Understanding the link between solid/liquid interfaces and photoelectrochemical activity in novel thin-film photoanodes of preferentially oriented high-index rutile TiO2 facets – A work inspired by Michel Che’s research on surface chemistry

Abstract

This work presents the first report of the deposition of a preferentially oriented film of rutile TiO2 exposing high-index facets. Control of the Cl–/F– mol ratio during the hydrolysis of TiCl4 enabled the deposition of different facets of rutile TiO2 on fluorine-doped tin oxide (FTO) substrates. When ranking films of varying facet composition and orientation, the high-index faceted film was found to have a higher activity photoelectrochemical activity towards water oxidation in spite of its low surface energy, as determined by Raman spectroscopy.
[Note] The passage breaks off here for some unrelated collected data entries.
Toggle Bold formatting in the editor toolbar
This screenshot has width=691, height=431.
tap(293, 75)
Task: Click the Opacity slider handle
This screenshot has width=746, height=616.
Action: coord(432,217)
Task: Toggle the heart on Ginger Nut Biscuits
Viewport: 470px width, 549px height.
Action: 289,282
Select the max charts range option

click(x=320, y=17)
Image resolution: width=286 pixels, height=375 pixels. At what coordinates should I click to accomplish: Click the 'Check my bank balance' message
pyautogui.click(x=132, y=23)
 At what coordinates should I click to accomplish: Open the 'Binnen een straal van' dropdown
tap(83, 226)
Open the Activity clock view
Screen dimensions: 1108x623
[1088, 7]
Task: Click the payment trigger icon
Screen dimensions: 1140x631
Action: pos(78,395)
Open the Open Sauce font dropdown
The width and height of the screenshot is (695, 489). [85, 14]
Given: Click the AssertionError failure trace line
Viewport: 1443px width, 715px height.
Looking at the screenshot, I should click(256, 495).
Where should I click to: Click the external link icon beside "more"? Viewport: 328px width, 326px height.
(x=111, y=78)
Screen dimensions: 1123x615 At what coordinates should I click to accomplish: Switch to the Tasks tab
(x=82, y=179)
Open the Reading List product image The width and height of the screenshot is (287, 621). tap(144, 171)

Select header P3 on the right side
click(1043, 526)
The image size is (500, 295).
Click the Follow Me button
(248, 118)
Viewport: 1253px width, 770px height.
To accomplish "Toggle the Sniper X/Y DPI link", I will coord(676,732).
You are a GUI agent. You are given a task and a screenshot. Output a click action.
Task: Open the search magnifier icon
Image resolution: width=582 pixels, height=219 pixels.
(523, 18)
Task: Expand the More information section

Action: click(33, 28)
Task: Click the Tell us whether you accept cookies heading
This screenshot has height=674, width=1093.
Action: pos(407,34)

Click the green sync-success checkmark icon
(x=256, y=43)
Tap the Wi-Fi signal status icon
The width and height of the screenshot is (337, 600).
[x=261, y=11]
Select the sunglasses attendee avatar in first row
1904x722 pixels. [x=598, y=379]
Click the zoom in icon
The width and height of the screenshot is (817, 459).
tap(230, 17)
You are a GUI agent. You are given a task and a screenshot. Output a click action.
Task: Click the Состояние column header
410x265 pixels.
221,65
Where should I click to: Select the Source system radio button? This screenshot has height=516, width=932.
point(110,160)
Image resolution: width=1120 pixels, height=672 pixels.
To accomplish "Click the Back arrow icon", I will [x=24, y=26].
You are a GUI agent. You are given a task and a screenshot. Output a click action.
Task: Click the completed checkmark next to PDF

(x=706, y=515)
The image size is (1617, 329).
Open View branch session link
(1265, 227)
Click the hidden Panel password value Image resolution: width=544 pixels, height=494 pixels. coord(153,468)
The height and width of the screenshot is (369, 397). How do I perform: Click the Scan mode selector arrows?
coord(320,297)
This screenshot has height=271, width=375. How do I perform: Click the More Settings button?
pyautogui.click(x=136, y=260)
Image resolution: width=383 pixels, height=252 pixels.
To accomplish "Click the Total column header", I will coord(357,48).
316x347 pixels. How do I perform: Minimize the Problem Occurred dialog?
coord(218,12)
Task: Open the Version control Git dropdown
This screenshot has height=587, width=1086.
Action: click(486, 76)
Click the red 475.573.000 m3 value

Complementary photoelectrochemical studies and electron microscopy revealed the higher activity to originate from both the interaction at the electrode/electrolyte interface and the presence of active sites such as coincidence lattice sites in twin boundaries. This work, inspired by the research legacy of Michel Che, highlights the importance of surface chemistry and the presence of active sites in catalytic materials and showcases the coupling of different characterisation techniques to elucidate the mechanism governing the photoelectrochemical behaviour of supported metal oxides.